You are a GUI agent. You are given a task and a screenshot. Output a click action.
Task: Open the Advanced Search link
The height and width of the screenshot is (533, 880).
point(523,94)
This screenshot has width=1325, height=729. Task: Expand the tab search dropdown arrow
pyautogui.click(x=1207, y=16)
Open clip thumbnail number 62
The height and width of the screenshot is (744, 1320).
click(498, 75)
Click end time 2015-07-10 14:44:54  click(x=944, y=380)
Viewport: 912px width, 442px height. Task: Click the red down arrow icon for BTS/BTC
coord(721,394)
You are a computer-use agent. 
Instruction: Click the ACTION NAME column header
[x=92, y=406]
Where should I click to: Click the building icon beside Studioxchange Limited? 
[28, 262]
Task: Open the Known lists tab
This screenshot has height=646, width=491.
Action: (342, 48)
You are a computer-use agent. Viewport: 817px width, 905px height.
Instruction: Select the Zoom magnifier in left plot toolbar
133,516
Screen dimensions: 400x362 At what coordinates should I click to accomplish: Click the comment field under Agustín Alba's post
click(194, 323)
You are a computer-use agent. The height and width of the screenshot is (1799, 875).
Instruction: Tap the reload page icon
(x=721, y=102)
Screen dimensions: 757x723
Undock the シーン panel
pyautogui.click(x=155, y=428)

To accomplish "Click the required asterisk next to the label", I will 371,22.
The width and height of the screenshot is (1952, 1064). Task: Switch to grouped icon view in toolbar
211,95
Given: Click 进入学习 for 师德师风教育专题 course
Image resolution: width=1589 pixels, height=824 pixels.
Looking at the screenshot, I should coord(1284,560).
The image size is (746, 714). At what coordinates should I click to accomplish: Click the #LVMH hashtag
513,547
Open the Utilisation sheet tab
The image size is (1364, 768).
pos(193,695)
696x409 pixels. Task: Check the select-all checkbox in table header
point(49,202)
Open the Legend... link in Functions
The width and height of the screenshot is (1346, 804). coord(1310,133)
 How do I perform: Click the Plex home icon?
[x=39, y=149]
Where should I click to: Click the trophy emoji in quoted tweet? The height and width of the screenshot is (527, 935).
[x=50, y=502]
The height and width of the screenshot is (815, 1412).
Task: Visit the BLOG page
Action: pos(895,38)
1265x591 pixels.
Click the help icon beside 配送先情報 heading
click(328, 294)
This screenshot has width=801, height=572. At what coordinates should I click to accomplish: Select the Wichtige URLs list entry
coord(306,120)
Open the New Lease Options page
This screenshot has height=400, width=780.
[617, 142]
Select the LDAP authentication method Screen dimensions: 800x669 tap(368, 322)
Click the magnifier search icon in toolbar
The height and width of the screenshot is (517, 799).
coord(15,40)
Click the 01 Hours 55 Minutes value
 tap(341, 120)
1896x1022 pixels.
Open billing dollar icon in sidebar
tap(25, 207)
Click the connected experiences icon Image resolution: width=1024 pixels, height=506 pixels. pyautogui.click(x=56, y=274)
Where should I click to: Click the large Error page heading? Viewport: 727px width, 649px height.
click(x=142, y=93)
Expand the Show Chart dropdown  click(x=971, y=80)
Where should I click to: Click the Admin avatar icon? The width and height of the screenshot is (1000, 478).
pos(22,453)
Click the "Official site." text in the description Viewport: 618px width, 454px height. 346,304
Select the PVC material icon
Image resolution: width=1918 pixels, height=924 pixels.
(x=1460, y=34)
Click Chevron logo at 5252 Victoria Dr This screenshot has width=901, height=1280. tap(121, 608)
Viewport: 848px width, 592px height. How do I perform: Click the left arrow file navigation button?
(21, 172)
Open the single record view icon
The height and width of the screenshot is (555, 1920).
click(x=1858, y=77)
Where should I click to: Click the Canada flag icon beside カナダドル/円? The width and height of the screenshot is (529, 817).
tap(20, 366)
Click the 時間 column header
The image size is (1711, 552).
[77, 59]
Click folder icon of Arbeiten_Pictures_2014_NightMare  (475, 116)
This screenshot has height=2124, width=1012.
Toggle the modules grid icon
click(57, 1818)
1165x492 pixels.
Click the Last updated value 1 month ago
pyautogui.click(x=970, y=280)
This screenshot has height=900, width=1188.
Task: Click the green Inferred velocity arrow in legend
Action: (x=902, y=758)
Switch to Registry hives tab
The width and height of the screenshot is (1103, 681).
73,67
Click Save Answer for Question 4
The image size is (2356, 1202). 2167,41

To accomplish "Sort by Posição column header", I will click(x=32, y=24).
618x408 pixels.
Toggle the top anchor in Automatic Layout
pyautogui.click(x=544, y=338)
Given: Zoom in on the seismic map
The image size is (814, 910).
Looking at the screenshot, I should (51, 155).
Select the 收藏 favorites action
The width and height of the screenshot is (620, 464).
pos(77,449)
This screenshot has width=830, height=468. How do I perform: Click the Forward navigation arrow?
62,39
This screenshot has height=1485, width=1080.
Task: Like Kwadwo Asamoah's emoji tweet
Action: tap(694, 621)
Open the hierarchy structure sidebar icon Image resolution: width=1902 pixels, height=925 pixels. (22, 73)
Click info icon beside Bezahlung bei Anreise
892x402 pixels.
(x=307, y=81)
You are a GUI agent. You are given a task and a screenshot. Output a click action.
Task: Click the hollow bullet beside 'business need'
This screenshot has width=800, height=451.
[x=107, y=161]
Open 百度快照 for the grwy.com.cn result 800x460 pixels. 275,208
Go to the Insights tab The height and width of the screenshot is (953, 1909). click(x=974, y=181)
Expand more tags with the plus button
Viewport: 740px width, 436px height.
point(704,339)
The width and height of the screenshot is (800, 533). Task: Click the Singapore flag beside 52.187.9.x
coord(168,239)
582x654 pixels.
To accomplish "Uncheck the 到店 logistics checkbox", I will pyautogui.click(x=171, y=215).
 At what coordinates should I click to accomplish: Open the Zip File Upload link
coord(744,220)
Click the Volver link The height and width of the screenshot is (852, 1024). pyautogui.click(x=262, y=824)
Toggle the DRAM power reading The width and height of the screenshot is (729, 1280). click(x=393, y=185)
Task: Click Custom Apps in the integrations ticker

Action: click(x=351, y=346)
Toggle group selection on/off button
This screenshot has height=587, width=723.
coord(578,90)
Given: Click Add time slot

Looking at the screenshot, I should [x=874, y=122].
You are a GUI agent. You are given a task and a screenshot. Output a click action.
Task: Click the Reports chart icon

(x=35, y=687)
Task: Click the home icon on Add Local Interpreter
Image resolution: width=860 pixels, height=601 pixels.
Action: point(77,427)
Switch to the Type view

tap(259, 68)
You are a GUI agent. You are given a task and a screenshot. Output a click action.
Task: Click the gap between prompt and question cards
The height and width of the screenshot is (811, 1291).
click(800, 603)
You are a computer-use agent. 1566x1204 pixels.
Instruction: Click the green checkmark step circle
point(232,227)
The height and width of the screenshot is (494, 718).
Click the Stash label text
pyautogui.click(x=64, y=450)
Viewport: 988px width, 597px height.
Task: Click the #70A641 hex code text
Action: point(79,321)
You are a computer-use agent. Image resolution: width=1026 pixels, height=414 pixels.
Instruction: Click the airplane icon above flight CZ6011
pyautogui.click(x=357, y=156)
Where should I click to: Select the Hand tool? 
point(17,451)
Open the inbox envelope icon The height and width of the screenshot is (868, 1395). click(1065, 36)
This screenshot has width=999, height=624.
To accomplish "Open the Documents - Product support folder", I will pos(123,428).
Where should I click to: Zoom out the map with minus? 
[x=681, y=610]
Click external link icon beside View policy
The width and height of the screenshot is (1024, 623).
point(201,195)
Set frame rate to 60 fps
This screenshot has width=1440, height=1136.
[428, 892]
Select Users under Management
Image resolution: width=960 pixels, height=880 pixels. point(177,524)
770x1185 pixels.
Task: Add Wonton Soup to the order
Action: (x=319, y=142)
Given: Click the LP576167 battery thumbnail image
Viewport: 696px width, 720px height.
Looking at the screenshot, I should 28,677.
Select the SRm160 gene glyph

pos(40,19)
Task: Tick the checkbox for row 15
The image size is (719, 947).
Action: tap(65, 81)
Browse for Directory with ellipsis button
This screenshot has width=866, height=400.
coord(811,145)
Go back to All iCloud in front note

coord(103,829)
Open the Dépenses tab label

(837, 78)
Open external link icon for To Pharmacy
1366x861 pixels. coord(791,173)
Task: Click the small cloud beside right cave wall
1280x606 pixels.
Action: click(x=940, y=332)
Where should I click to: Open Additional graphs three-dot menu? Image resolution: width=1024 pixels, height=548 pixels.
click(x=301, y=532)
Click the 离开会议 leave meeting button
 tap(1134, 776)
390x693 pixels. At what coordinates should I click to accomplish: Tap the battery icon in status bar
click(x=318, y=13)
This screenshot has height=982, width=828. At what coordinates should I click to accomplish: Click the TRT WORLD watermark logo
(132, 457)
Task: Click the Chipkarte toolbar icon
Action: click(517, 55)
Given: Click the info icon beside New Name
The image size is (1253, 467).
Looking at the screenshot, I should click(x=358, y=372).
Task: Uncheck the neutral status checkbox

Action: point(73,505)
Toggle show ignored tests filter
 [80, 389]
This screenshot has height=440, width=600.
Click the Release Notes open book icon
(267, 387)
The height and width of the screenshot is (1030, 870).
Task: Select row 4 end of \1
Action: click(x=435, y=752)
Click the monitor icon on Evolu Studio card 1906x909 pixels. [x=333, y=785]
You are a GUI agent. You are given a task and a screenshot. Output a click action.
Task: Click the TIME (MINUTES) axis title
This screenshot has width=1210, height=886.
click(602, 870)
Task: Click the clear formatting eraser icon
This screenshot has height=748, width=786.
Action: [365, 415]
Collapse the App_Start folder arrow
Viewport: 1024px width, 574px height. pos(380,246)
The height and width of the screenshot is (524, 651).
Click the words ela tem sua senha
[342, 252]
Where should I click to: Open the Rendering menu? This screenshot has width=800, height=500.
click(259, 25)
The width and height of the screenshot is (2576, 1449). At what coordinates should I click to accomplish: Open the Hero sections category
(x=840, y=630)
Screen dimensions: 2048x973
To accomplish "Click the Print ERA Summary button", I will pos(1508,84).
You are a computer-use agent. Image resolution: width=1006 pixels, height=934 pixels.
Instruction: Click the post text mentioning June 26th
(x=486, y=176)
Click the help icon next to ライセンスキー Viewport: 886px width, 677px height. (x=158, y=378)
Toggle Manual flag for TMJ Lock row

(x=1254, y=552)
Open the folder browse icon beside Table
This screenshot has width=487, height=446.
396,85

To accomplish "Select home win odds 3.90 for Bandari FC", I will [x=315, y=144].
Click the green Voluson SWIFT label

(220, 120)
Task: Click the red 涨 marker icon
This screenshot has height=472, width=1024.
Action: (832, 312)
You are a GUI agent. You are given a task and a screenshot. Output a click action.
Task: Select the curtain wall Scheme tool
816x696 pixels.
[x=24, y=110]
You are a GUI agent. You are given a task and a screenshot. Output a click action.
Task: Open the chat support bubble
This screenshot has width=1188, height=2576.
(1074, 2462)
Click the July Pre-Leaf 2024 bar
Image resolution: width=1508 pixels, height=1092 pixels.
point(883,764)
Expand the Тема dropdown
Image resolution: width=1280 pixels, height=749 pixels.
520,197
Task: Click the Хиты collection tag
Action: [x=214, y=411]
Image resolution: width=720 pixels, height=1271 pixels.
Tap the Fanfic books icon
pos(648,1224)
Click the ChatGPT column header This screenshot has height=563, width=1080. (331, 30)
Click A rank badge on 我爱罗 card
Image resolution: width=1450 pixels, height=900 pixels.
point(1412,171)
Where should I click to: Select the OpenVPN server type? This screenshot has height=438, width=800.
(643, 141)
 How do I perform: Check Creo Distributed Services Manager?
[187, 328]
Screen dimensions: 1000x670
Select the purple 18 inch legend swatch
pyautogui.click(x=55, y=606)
-- -- --
Try it:
Only the lines above starting with the one with "Click the connected" and going through the one with "Open the single record view icon" are to be copied, word for word and with both ends kept.

Output of the task:
Click the connected experiences icon Image resolution: width=1024 pixels, height=506 pixels. pyautogui.click(x=56, y=274)
Where should I click to: Click the large Error page heading? Viewport: 727px width, 649px height.
click(x=142, y=93)
Expand the Show Chart dropdown  click(x=971, y=80)
Where should I click to: Click the Admin avatar icon? The width and height of the screenshot is (1000, 478).
pos(22,453)
Click the "Official site." text in the description Viewport: 618px width, 454px height. 346,304
Select the PVC material icon
Image resolution: width=1918 pixels, height=924 pixels.
(x=1460, y=34)
Click Chevron logo at 5252 Victoria Dr This screenshot has width=901, height=1280. tap(121, 608)
Viewport: 848px width, 592px height. How do I perform: Click the left arrow file navigation button?
(21, 172)
Open the single record view icon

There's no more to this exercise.